» TASK REQUIREMENTS:
Reproduce the records below, replacing every occurrence of "Locate an element on the screen" with "Find an element on the screen" and leaving all other text unchanged.

» PROVIDED DATA:

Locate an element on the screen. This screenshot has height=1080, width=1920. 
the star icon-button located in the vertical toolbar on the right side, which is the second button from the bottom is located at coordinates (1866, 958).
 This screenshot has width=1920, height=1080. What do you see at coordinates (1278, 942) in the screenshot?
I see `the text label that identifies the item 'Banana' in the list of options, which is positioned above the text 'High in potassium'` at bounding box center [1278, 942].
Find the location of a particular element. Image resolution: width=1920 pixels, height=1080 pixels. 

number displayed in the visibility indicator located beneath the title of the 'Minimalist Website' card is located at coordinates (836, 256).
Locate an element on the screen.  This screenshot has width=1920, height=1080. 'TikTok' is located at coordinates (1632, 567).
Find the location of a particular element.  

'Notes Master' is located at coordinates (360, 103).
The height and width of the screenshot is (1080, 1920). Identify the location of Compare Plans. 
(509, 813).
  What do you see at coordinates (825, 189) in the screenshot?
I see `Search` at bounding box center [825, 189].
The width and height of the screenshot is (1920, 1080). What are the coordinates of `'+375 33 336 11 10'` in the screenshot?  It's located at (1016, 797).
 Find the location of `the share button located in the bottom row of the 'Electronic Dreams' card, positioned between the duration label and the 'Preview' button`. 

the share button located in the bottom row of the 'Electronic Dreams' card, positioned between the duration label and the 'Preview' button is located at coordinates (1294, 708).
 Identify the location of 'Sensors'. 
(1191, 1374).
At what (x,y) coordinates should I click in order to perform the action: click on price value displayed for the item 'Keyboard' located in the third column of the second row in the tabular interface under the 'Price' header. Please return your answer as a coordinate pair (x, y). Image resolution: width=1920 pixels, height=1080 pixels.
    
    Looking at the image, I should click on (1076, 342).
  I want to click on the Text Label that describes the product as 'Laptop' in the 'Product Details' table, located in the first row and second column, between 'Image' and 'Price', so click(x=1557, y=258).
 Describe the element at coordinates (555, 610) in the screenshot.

» RESPONSE TO THIS EXERCISE:
Find an element on the screen. This screenshot has height=1080, width=1920. 
the star icon-button located in the vertical toolbar on the right side, which is the second button from the bottom is located at coordinates (1866, 958).
 This screenshot has width=1920, height=1080. What do you see at coordinates (1278, 942) in the screenshot?
I see `the text label that identifies the item 'Banana' in the list of options, which is positioned above the text 'High in potassium'` at bounding box center [1278, 942].
Find the location of a particular element. Image resolution: width=1920 pixels, height=1080 pixels. 

number displayed in the visibility indicator located beneath the title of the 'Minimalist Website' card is located at coordinates (836, 256).
Find an element on the screen.  This screenshot has width=1920, height=1080. 'TikTok' is located at coordinates (1632, 567).
Find the location of a particular element.  

'Notes Master' is located at coordinates (360, 103).
The height and width of the screenshot is (1080, 1920). Identify the location of Compare Plans. 
(509, 813).
  What do you see at coordinates (825, 189) in the screenshot?
I see `Search` at bounding box center [825, 189].
The width and height of the screenshot is (1920, 1080). What are the coordinates of `'+375 33 336 11 10'` in the screenshot?  It's located at (1016, 797).
 Find the location of `the share button located in the bottom row of the 'Electronic Dreams' card, positioned between the duration label and the 'Preview' button`. 

the share button located in the bottom row of the 'Electronic Dreams' card, positioned between the duration label and the 'Preview' button is located at coordinates (1294, 708).
 Identify the location of 'Sensors'. 
(1191, 1374).
At what (x,y) coordinates should I click in order to perform the action: click on price value displayed for the item 'Keyboard' located in the third column of the second row in the tabular interface under the 'Price' header. Please return your answer as a coordinate pair (x, y). Image resolution: width=1920 pixels, height=1080 pixels.
    
    Looking at the image, I should click on (1076, 342).
  I want to click on the Text Label that describes the product as 'Laptop' in the 'Product Details' table, located in the first row and second column, between 'Image' and 'Price', so click(x=1557, y=258).
 Describe the element at coordinates (555, 610) in the screenshot.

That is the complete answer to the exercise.